FOREST, a Browser for Huge DNA Sequences

R. Gras (gras@irisa.fr)
J. Nicolas (jnicolas@irisa.fr)

IRISA
Campus de Beaulieu 35042 Rennes cedex, France

Abstract

We present a new tool, FOREST, aiming at representing the content of a large nucleic acid sequence (e.g. >100KB ) in a suitable form for the biologist. More precisely, FOREST builds all subsequences repeated in a sequence or a set of sequences. It allows not only to look for the location of the various occurrences of a given subsequence but points also to interesting subsequences with respect to a given criterion. This tool is based on two key ideas. The first idea consists to build a suffix-tree representation of a sequence and to associate to each node of this tree a set of synthesized attributes, computed on the set of subsequences under this node. This allows the biologist to "browse" in the sequence with a constant abstract view of what he may expect to find in the section of the tree he is currently investigating.
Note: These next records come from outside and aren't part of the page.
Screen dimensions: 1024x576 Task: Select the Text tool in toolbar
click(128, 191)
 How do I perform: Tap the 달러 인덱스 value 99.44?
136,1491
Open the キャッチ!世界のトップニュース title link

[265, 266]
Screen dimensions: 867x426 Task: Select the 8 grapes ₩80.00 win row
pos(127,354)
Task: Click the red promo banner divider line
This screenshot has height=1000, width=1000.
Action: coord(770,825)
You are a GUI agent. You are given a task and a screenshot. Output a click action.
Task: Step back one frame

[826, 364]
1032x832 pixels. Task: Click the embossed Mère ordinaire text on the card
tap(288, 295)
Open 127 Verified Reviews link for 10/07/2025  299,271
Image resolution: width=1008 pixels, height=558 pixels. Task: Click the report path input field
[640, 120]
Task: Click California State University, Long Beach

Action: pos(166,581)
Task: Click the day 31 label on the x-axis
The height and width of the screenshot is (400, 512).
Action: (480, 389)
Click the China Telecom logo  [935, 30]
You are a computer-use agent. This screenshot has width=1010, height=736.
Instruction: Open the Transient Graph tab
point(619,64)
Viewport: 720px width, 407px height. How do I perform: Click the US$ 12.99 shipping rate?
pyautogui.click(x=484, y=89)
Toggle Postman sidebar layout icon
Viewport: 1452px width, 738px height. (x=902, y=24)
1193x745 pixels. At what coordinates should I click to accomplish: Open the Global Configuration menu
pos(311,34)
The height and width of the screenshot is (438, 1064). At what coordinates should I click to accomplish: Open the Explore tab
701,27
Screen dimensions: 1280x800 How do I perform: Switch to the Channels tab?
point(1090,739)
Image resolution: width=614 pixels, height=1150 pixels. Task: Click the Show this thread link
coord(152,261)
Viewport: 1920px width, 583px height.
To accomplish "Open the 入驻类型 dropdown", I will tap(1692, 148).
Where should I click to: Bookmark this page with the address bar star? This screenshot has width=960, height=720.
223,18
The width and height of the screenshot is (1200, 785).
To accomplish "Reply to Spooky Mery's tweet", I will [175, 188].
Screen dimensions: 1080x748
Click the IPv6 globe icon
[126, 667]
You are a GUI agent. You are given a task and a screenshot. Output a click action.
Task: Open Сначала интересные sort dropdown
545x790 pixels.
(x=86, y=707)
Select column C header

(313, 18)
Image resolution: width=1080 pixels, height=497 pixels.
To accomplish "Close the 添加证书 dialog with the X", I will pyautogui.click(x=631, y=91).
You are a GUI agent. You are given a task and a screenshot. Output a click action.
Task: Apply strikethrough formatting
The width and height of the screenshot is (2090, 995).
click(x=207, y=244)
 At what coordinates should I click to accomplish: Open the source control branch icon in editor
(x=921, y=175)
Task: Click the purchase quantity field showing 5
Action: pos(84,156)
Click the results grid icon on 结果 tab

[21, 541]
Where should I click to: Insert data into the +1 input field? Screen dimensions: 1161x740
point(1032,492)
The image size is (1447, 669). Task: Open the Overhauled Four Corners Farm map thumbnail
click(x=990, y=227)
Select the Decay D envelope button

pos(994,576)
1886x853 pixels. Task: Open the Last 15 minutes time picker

The second idea consists to summarize the distribution of the information with boolean vectors associated to the sequence. These vectors may be easily displayed in form of a linear map of events, as it is done in genetic mapping. Both representations allow various efficient operations on the sequence. They provide a powerful filtering capacity of the data, while reducing the set of elementary filtering operations to a minimum of conceptual operations. This allows the biologist to easily investigate the most prominent features of the lexical structure of its sequences.